ALBUMS: Dar Williams Promises to Meet Us There
It’s a rendezvous well worth the wait

The singer/songwriter has a hallowed history, one that can be traced back to the wandering minstrels of medieval times who were always intent on entertaining the king and court and then moving on to their next destination.
These days of course, there’s a wider audience to please, although the challenges aren’t all that different. However instead of getting the approval of royalty, today’s musician has a much wider audience to please, one on whom they’re dependent for a successful career.

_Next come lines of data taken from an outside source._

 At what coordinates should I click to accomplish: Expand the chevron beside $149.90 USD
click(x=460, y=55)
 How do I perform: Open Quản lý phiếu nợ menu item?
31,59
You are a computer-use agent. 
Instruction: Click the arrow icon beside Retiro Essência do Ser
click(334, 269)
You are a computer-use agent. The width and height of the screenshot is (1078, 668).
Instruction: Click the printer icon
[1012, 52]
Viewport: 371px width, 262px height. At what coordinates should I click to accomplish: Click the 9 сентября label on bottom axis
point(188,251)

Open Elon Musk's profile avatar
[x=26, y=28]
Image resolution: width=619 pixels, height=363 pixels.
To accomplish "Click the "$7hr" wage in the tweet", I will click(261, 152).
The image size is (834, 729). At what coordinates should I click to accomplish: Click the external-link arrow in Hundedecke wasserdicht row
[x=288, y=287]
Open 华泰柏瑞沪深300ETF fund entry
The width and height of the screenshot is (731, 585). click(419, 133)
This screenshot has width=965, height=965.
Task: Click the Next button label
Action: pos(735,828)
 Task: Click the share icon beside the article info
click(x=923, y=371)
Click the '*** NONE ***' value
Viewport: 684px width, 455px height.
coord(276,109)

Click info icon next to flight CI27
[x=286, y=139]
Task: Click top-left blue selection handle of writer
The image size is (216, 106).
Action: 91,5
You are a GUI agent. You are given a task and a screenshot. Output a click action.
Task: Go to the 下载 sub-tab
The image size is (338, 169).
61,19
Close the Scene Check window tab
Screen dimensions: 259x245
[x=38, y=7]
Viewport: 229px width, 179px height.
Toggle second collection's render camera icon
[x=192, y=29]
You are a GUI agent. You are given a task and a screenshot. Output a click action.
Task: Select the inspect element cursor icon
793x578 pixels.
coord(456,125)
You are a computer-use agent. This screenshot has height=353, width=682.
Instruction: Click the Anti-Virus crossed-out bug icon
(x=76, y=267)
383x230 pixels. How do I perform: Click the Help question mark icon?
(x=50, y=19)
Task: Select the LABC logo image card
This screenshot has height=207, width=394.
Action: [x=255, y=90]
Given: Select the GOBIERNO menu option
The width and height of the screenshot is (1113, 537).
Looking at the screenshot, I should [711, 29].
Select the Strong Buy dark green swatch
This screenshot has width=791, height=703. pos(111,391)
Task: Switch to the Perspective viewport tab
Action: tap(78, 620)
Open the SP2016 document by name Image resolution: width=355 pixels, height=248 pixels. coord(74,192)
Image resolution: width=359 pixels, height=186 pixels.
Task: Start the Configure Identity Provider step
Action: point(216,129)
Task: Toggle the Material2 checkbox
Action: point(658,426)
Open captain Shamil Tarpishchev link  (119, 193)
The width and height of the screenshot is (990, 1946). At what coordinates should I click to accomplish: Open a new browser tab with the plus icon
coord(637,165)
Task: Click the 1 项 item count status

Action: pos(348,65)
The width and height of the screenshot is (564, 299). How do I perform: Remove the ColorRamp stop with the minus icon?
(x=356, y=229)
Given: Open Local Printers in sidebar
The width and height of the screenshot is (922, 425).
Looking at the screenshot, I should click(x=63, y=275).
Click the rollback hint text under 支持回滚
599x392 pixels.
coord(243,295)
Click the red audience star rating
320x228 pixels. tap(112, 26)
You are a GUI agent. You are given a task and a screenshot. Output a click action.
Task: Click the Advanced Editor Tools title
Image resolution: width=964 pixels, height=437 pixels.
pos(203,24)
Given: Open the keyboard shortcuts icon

Dar Williams has remained faithful to those intents over the course of approximately 20 albums and EPs. She’s never been reticent to wear her emotions on her proverbial sleeve, or to express her vulnerability or concerns through her delicate designs. She’s learned her lessons well — not from those medieval troubadours of old, but rather from female forebears such as Joni Mitchell, Joan Baez and Judy Collins, women who dared to stand at center stage and pit their talents against their male counterparts. In the process, it often requires her to bare her soul in a psychological sense.
Artist: Dar Williams
Album: I’ll Meet You Here
Label: Renew Records/BMG
★★★★ (4/5 stars)
Williams’ new release, I’ll Meet You Here, bears that out. “I know how it feels when the day will give you nothing, then you see the golden spark that’s floating in the wind,” she sings on “You Give It All Away.” “And oh, you’re gonna give it all away.”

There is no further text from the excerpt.